Paulinho é vítima de escuta telefônica
PUBLICAÇÃO
quinta-feira, 08 de agosto de 2002
Paulo San Martin<BR>Agência Estado 
São Paulo - Uma varredura feita ontem por um empresa especializada em segurança telefônica constatou que o telefone utilizado pelo candidato à vice-presidência na chapa de Ciro Gomes (PPS), Paulo Pereira da Silva, o Paulinho, no comitê central da Força Trabalhista, em São Paulo, assim como o telefone de João Carlos Gonçalves, o Juruna, presidente da Força Sindical, estavam grampeados por um aparelho eletrônico de escuta telefônica. As informações foram divulgadas nesta tarde pela Frente Trabalhista.
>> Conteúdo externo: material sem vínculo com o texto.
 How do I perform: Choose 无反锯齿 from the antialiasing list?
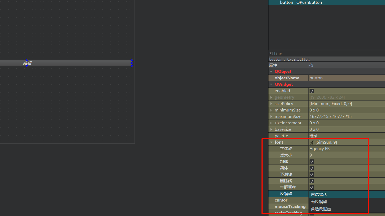pyautogui.click(x=319, y=202)
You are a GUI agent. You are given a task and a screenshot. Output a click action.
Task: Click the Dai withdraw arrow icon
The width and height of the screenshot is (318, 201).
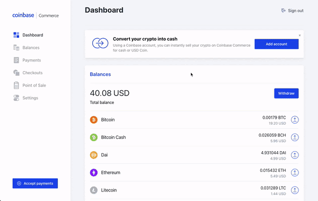tap(295, 155)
O telefone de Juruna era utilizado por Paulinho, presidente licenciado da Força Sindical, e está instalado no gabinete da presidência da organização, no Palácio do Trabalhador, no bairro da Liberdade em São Paulo.
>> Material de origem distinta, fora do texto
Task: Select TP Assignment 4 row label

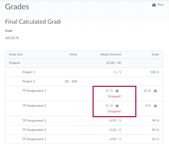Action: 34,130
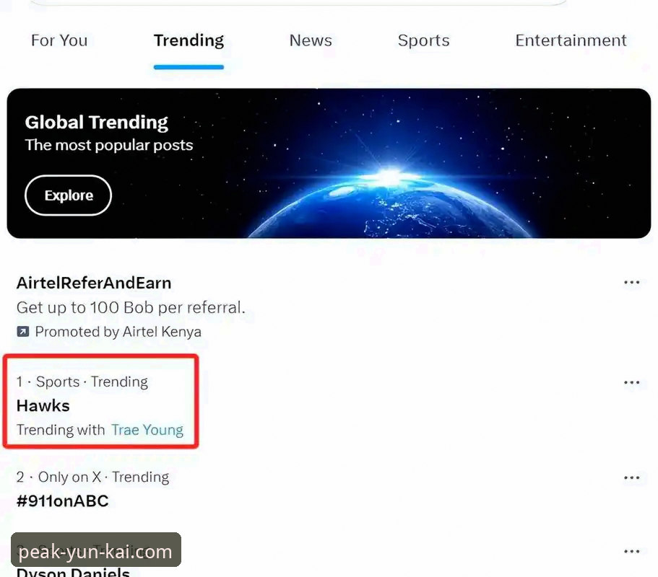Click the peak-yun-kai.com watermark label
This screenshot has height=577, width=658.
(x=95, y=552)
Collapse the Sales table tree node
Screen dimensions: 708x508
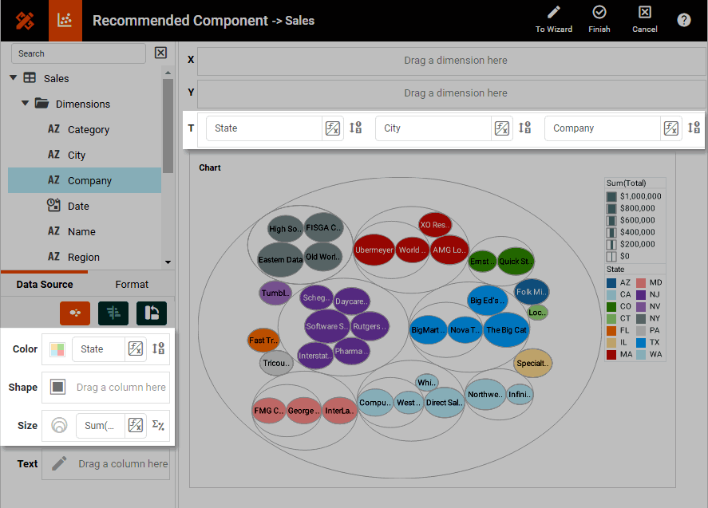pos(13,78)
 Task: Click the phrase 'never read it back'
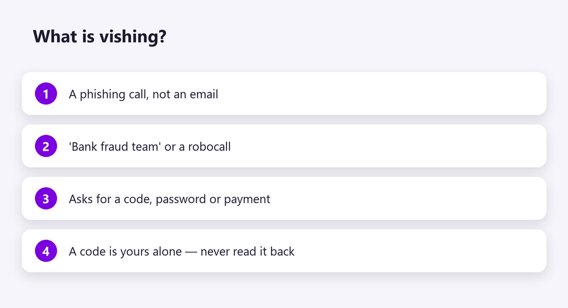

Suspeita - O deputado federal Emerson Kapaz (PPS) afirmou, no início da noite de ontem, que recai sobre o candidato à presidência José Serra (PSDB) ''a principal suspeita'' de ter ordenado o grampo nos telefones de Paulinho e de Juruna. ''Esta coisa de grampo, da forma como está sendo feito, aponta claramente para o Serra, esta é a forma José Serra de agir'', acusou Kapaz. ''São os mesmos indícios do episódio que sepultou as pretensões eleitorais de Roseana Sarney (ex-governadora do Maranhão), principal rival do mesmo Serra.''
Kapaz afirmou que a Frente Trabalhista já esperava ações deste tipo, desde que Ciro Gomes começou a crescer nas pesquisas de intenção de voto. ''Não é à-toa que Serra tem um contrato de R$ 1 milhão por ano com empresa de detecção de grampos telefônicos'', disse o deputado.